### Aim of the task
Below are records; count the lines that contain "field" and give only the total.

### Collected data

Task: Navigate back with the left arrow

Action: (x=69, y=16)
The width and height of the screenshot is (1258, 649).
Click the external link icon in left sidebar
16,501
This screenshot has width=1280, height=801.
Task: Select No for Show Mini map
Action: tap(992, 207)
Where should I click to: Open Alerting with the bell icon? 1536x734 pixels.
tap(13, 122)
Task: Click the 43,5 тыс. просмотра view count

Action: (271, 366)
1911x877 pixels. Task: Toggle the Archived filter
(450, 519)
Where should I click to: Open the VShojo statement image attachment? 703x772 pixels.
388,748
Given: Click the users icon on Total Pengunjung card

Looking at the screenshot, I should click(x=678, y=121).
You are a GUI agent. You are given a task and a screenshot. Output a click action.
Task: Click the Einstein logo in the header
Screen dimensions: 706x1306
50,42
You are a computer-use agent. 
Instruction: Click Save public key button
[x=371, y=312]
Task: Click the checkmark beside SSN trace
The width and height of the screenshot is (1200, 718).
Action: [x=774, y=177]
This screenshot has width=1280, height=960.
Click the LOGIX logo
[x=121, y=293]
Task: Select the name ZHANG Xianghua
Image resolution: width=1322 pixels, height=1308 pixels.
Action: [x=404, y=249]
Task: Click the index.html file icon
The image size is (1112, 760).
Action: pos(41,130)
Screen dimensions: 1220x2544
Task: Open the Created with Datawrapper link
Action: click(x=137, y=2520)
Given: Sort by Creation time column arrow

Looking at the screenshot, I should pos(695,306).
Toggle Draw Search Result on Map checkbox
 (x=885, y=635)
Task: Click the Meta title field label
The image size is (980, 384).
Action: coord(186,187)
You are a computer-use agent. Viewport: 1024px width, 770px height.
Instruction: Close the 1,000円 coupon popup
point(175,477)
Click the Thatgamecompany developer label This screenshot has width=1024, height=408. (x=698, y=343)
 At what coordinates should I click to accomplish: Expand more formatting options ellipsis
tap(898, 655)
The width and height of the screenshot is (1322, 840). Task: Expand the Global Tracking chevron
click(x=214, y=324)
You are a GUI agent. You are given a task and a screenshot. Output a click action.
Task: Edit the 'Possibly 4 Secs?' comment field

### The completed task
2